Le lecteur vit avec eux le quotidien de cette vie de misère ou les rapports humains sont durs tout en étant remplis d'amour. Agnes tient sa maison propre, elle est toujours maquillée et bien habillée avant de sombrer dans l'ivresse pour oublier. Leek se fait le plus invisible possible, il travaille pour réaliser son rêve d'entrée à l'école des arts. Alors que Shuggie jongle avec l’alcoolisme de sa mère, la découverte de son homosexualité, l'intimidation qui l'accompagne et la faim qui le tenaille.

Ce que l'auteur nous raconte est d'une infinie tristesse, mais tout à la fois tendre. Shuggie veut que sa mère guérisse et il est prêt à tout pour y arriver. Il aime profondément sa mère et elle l'aime aussi, malgré ses colères d'ivrogne privé de sa dose d'alcool.
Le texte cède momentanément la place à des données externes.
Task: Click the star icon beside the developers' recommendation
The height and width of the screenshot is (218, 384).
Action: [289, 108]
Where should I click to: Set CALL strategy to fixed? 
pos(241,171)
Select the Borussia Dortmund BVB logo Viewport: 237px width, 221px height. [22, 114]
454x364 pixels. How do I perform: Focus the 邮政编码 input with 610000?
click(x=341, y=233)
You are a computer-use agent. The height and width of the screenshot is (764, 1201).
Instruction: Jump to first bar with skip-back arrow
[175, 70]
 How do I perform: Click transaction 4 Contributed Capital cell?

On observe cette relation intime remplie de bienveillance, lorsque Shuggie lui essuie la bouche, lui enlève ses souliers, ses collants et détache le soutien-gorge de sa mère pour qu'elle puisse cuver son alcool confortablement dans son fauteuil préféré.

Leek et Shuggie vont «combattre» l'alcoolisme et les tentatives de suicide de leur mère dans la misère ambiante de Pithead. Ils n'auront qu'une seule année de répit où Agnes fréquentait les AA, c'était trouvé un travail et un nouvel amant fréquentable. Malheureusement, Eugene, l'amant romantique était convaincu que l'alcoolisme se guérissait facilement et qu'Agnes pouvait recommencer à boire sans danger de rechute. Agnes s'enfonça encore plus profondément dans la spirale infernale de l'alcoolisme.

Elle entreprit de recommencer une nouvelle vie ailleurs avec Shuggie puisqu'elle avait maintenant réussi à pousser Leek vers la sortie. C'est le quartier East End qui les verra atterrir dans un minuscule appartement, puis la nouvelle vie promise à Shuggie n'aura été qu'un mensonge comme toutes les autres promesses d'ivrognes. C'est aussi dans ce quartier qu'on assistera à sa mort dans son fauteuil préféré, sa maladie aura fini par la tuer alors que Shuggie a passé ses 15 ans.

C'est impressionnant comment on peut arriver à écrire un excellent roman avec les détails de la vie quotidienne d'une famille démunie confrontée à une dépendance qui prend toute la place. Il s'y trouve un équilibre difficile à décrire entre l'espoir, la désillusion, le courage, la lâcheté, l'indifférence et la compassion, à chaque tournant l'amour filial prend le dessus. En prime, le lecteur est immergé dans le réalisme de cette vie ouvrière miséreuse dans le Glasgow des années 1980. Il ne fait pas soleil souvent dans ce roman, mais c’est une œuvre à lire si vous en avez le courage.